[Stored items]

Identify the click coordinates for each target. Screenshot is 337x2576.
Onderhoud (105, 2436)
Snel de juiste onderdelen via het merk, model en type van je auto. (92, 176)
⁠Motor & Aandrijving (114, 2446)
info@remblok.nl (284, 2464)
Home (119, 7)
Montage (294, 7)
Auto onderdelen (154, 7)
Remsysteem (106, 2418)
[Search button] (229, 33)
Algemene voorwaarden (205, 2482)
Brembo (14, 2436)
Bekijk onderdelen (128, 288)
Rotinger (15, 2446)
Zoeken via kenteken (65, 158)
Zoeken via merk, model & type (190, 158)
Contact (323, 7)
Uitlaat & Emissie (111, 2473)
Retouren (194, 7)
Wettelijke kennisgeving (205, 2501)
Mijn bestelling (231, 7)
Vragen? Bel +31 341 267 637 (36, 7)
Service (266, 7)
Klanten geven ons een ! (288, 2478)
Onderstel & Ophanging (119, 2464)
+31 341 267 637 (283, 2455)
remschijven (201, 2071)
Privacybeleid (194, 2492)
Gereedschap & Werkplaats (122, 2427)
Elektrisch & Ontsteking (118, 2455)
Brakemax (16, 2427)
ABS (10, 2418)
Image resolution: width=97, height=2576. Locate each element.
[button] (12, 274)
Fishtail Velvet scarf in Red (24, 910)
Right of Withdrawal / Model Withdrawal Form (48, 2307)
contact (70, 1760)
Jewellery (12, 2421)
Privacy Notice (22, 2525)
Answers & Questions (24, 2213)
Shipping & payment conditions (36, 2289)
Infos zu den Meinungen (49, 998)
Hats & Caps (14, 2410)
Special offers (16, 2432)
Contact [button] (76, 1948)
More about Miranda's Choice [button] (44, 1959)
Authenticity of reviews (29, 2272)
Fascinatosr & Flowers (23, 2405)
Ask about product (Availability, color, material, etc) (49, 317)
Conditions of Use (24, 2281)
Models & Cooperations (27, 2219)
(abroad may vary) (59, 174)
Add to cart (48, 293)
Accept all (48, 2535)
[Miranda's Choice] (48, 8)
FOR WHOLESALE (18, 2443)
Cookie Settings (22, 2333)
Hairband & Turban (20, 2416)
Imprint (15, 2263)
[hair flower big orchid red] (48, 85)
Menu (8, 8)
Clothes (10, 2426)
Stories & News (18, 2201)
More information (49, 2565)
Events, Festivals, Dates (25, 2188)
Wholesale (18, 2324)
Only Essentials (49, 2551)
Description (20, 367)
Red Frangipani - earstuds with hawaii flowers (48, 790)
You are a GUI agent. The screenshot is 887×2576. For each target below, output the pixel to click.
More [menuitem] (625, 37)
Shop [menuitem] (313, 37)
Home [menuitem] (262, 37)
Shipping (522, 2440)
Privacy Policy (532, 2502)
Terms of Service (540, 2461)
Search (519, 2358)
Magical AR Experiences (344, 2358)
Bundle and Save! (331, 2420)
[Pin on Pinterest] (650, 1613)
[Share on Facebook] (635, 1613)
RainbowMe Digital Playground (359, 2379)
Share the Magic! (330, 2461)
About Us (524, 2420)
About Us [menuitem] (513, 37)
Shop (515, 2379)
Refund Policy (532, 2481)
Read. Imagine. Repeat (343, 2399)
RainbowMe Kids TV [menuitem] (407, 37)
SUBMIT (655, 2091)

[Exercise goal] Whenever a line in the entries holds the word "Miranda", copy that line.

[Solution to the exercise]
More about Miranda's Choice [button] (44, 1959)
[Miranda's Choice] (48, 8)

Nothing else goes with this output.